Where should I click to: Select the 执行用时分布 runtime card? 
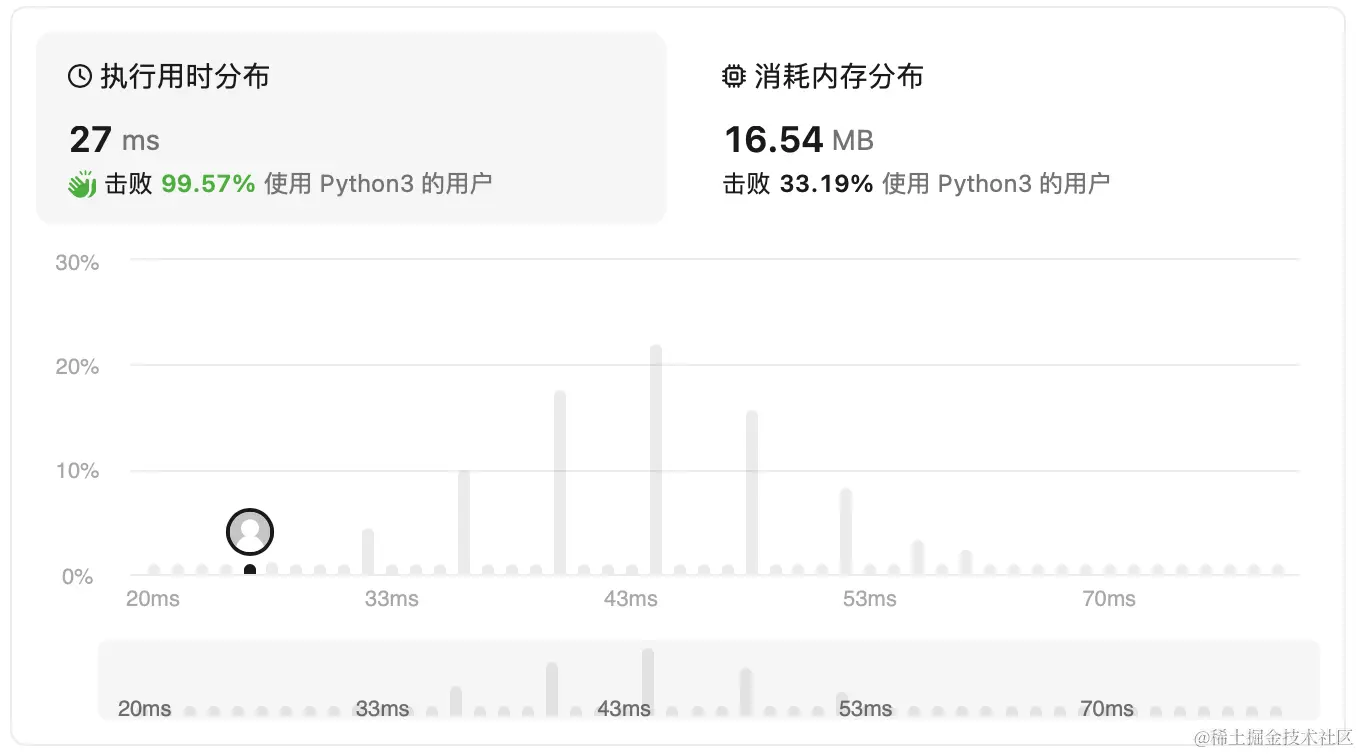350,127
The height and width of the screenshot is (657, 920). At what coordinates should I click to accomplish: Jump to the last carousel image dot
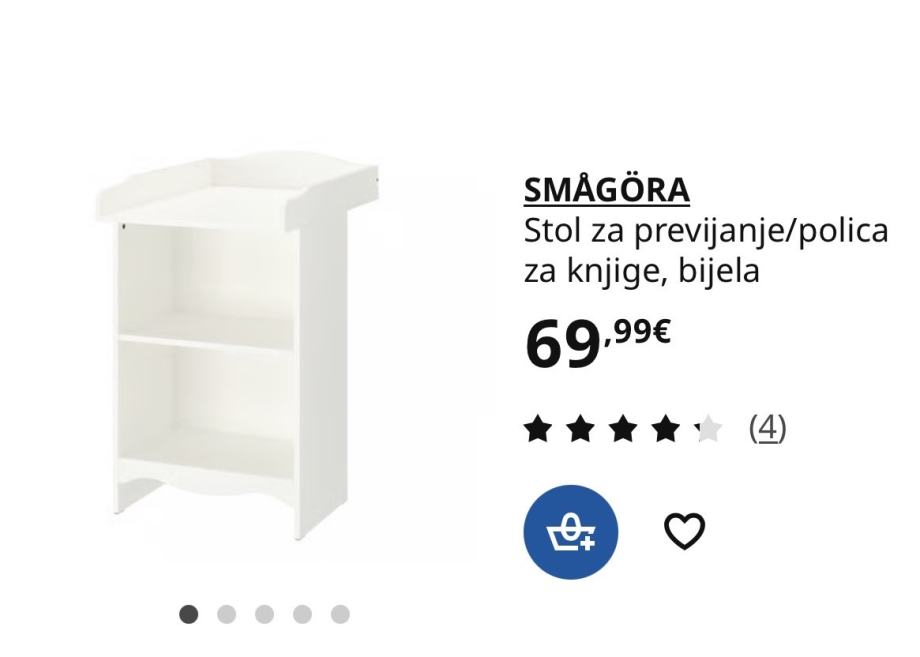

_ _ _ _ _

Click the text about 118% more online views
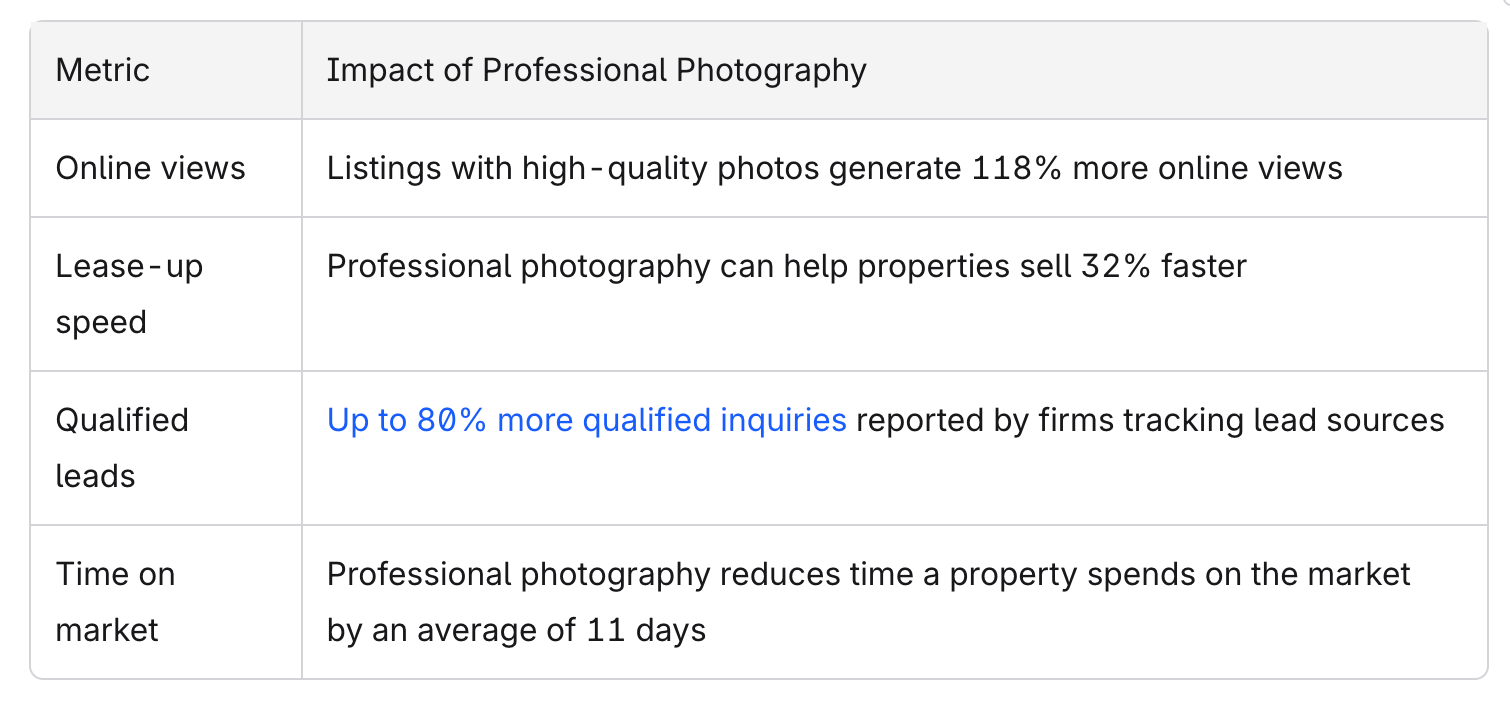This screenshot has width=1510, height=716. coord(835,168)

_ _ _ _ _

## Work order
What you write out is the stretch of entries from the line containing "Where should I" to the line containing "The height and", word for word, with both end lines and no pictures.

## Solution for this exercise
Where should I click to: Select the 执行用时分布 runtime card? 
350,127
The height and width of the screenshot is (657, 920). At what coordinates should I click to accomplish: Jump to the last carousel image dot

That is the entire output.